North Macedonia starts parliamentary election amid coronavirus spread

With mandatory face masks and a two-meter distance, North Macedonian citizens will vote this week in the first parliamentary election under the country new name.  It will be also the first time the elections are held on a weekday, on Wednesday,  after the vote was postponed from 12 April due to the pandemic.

On Monday the election already started for those some 5,000 people quarantined for the coronavirus. Electoral officials and medical teams with special provisions are taking the ballot boxes to their homes. Prisoners, the elderly and the ill can vote on Tuesday.

The country has been run by a caretaker government since January following the resignation of PM Zoran Zaev after the EU failed to set a date for North Macedonia to begin accession talks. Opinion polls in the run-up to Wednesday’s vote indicate a close race between coalitions led by the former governing Social Democrats and the center-right opposition VMRO-DPMNE party. The opposition is eager to return to power after losing the last election in 2016 following a decade running the country.

Due to the coronavirus outbreak, the Social Democrat-led coalition “Mozeme” (We Can) and the VMRO-led coalition “Obnova” (Renewal) are campaigning mostly through small gatherings and video messages.

The caretaker government handled the coronavirus outbreak relatively well until May, imposing a lockdown that kept the number of infections and deaths low. But after authorities eased restrictions and opened the borders, North Macedonia saw an increase in new cases and deaths that have placed it among the most badly affected European nations in terms of the number of deaths and confirmed cases per capita.
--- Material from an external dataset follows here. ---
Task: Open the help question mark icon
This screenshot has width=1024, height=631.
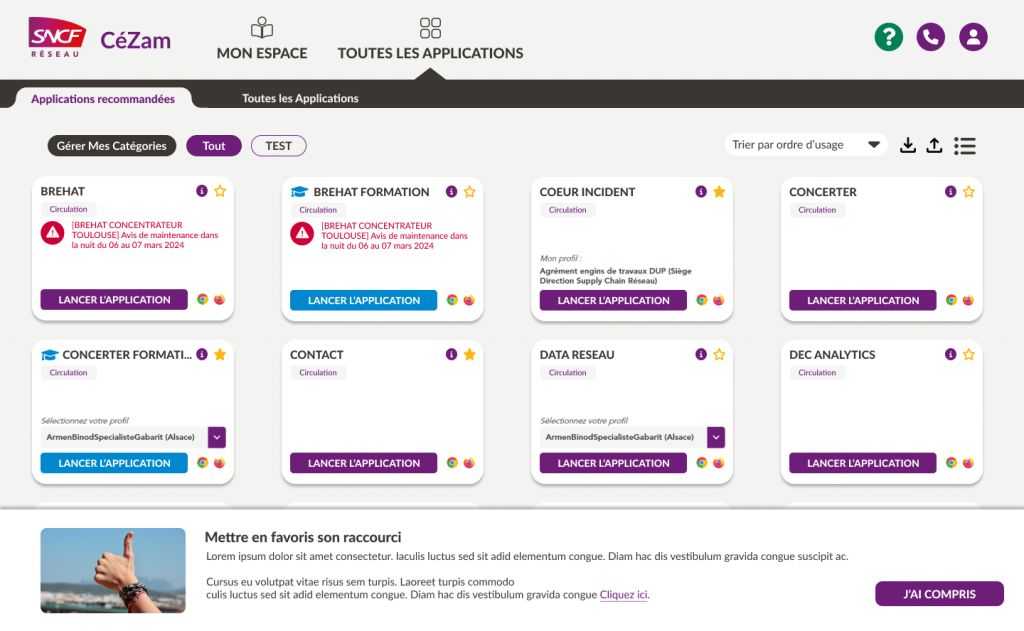Action: coord(888,37)
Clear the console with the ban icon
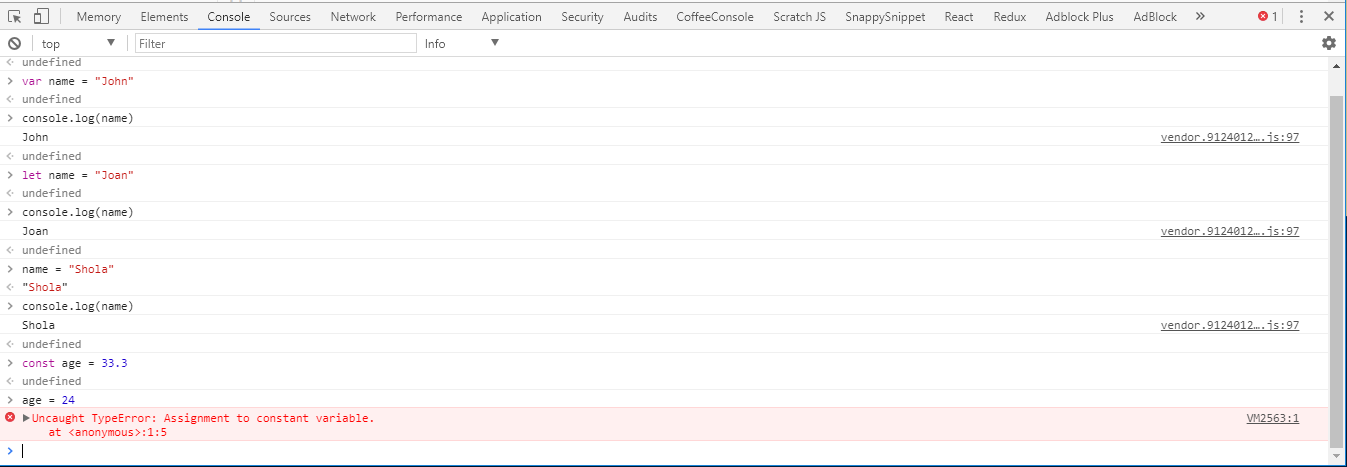 click(x=15, y=43)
With more than 8,000 infected people and about 380 deaths in this country of around 2 million people by Sunday, the pandemic and its devastating economic consequences have become the main election issue. The opposition accuses Zaev’s party of being unable to deal with the outbreak or pull the country out of recession. Zaev, the Social Democrat leader, has touted his success in securing the country’s NATO membership after sealing a historic 2017 deal with neighboring Greece over the country’s name. Greece had been blocking the country’s NATO accession for three decades, objecting to the use of the name “Macedonia” which it said harbored expansionist claims on its own province of the same name.

Zaev also signed a friendship deal with Bulgaria, part of a push to resolve issues with neighboring countries and prepare for EU membership.
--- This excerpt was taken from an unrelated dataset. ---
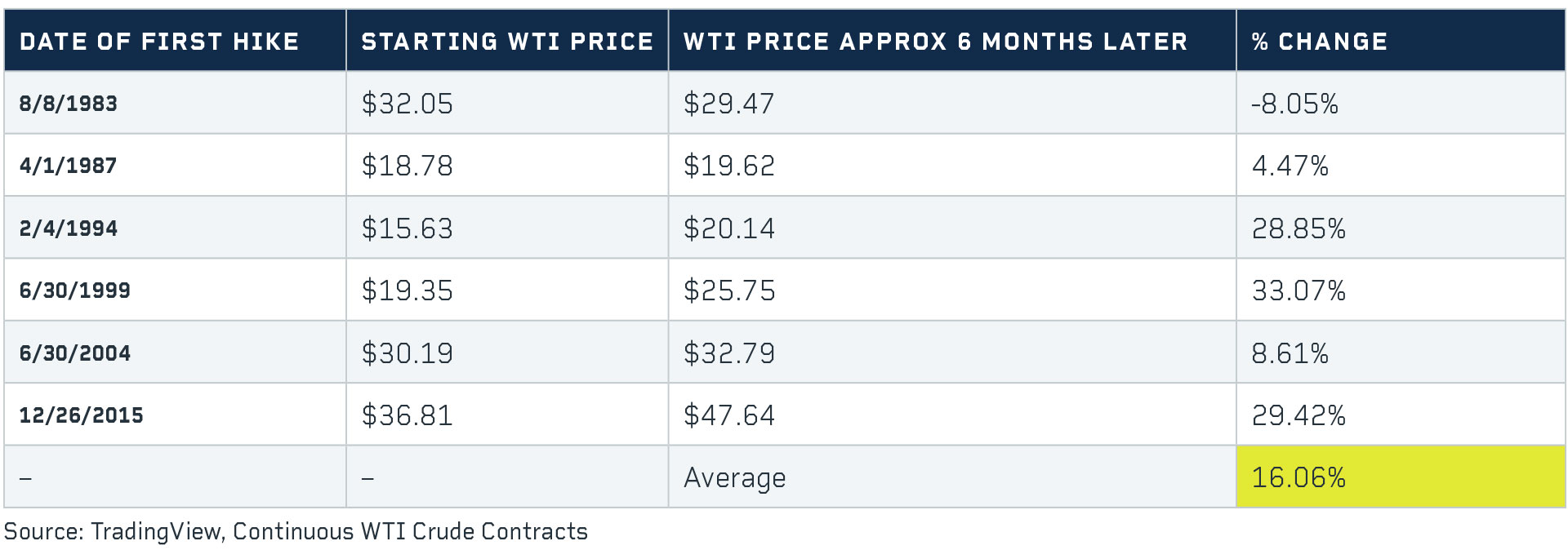The height and width of the screenshot is (550, 1568).
Task: Click the 12/26/2015 date cell
Action: point(82,415)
The Social Democrats beat the populist conservative VMRO-DPMNE party in 2016 after a decade of autocratic rule by its then-leader Nikola Gruevski, who fled to Hungary to avoid serving a two-year jail sentence for abuse of power and corruption. Hungary granted him political asylum and North Macedonia is seeking his extradition.
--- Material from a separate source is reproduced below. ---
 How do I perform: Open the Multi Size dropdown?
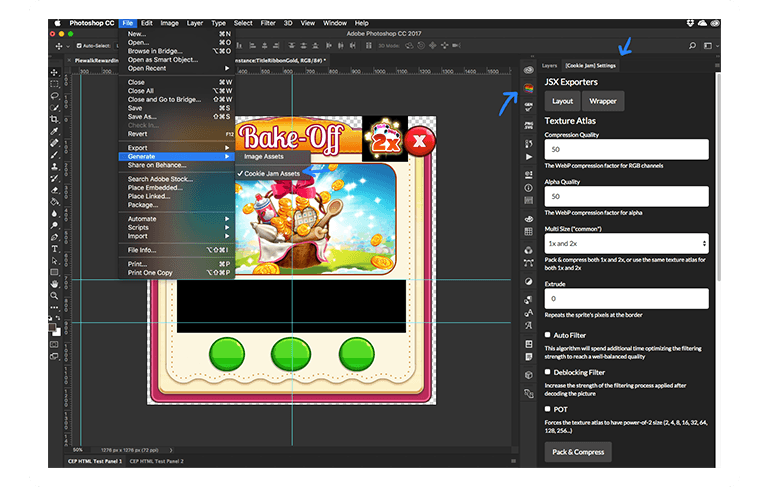coord(626,243)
Gruevski’s successor, Hristijan Mickoski, moved VMRO-DPMNE toward the center-right and is appealing to voters disappointed with the country’s name change and the deal with Bulgaria. He also accuses the Social Democrats of corruption, influencing the judiciary, nepotism and destroying the economy.

If neither party wins enough seats to form a government, the largest ethnic Albanian party, the Democratic Union for Integration, or DUI, is the most likely coalition partner. DUI has been in coalition governments for the past 18 years, and now says it is “high time” for an ethnic Albanian to head the government. Its slogan “Pse Jo?” (Why not?) was chosen to challenge the last “remaining ethnic taboo” of an ethnic Albanian being named prime minister. Both main parties have rejected DUI’s idea. Ethnic Albanians make up about a quarter of North Macedonia’s population.

Over 1.8 million people are eligible to vote at nearly 3,500 polling stations. About 2,000 domestic and 130 international observers will monitor the process.